“Bliss was it in that dawn to be alive, / But to be young was very Heaven.” Wordsworth wrote those lines over two hundred years ago in The Prelude. They still could be applied to those Philharmonic Association players in a pair of concerts on an overcast evening in Meymandi Hall.

The Triangle Youth Orchestra (the “junior” of the youth orchestras with players as young as ten) began their concert with the nationalistic “Finlandia” of Sibelius. Conductor Tim Kohring then guided them from Finland to England and a reading of Holst’s “Song Without Words.” This Roy Phillippe arrangement from one of the composer’s band suites elicited the lyrical melodies reminiscent of Delius.
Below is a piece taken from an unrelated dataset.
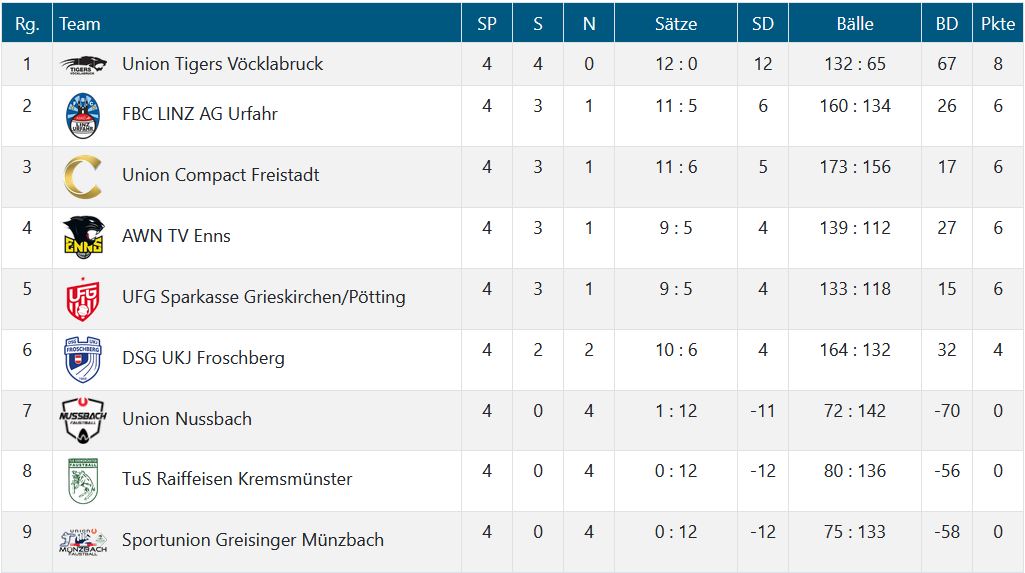Screen dimensions: 1025x573
Task: Click the Bälle column header
Action: [x=854, y=23]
Now it was back across to France and “The Sorcerer’s Apprentice” by Dukas. This rousing piece featured good work by the bassoons. The players’ finest efforts probably occurred in Bizet’s Symphony in C. In the Scherzo movement, they projected a big mature sound, seemingly well rehearsed, that made one wish to hear how they would have negotiated the other three movements. Once the excellent string players synchronized with the conductor, Tchiakovsky’s themes from “Capriccio Italien” came into pleasing focus. Perhaps many hearers (of a certain age) had tuned their early “hi-fis” to such varied and booming strains.
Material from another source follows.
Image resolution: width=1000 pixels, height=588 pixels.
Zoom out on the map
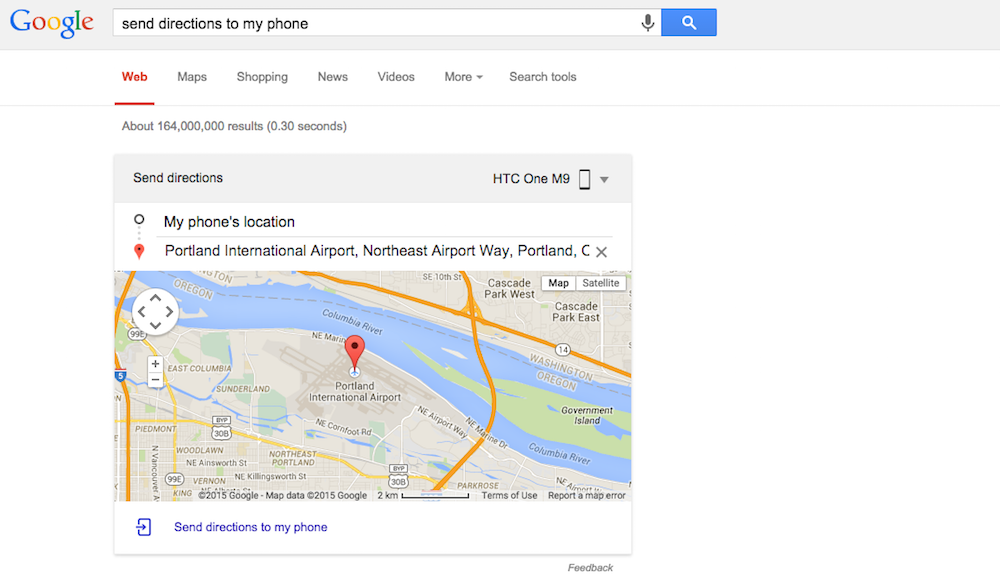pos(155,380)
The second concert of the evening featured members of the Triangle Youth Symphony, the intermediate ensemble of the Association. The fine sound of this group can be partially explained by their dedication. Eleven of the members were recognized for their perfect attendance, having been present at each and every performance and rehearsal.

Conductor Marta Findlay-Partridge led in three of the selections, including the opening Overture to The Abduction from the Seraglio by Mozart. Theirs was the robust sound of authority, coming as it did from numbers (near a hundred) larger than one usually associates with that composer’s works. She followed mid-concert with Copland’s “Variations on a Shaker Hymn,” and closed the program with the Finale from Dvorák’s Symphony No. 8, Op. 88. She elicited commendable energy from the players with a particularly bold reading of the score. The introduction of this march-like movement where the trumpets brought on the low strings was especially satisfying, transporting the hearer right back into old Bohemia.

John Ilika, principal trombonist of the North Carolina Symphony and the first of two guest conductors, led in the Overture to The Wasps by Vaughan Williams, demonstrating that composer at his most tuneful. He also presented Copland’s creative orchestration celebrating that traditional steel-drivin’ man, “John Henry.”

During a break in the action, longtime TYS conductor Tony Robinson was powerfully honored. Raleigh Mayor Charles Meeker announced the creation and endowment of the “Tony K. Robinson Chair” for trombones, in recognition of his long and faithful service to the Association. The honoree had earlier led the orchestra in the “Hoedown” movement from Copland’s ballet, Rodeo. He and the players extracted maximum mileage from these cowboy melodies in this energetic last of four dance episodes. The excitement and cheerfulness in these Copland pieces showed why they have retained their popularity throughout the years.

Many thanks to The Philharmonic Association for championing great music among the young, and for the consequent brightening of the future of such artistry.

Note: The Triangle Youth Philharmonic, the third member of the Philharmonic Association, presented their spring concert on May 9 in this same concert hall. John W. Lambert reviewed that presentation in these pages.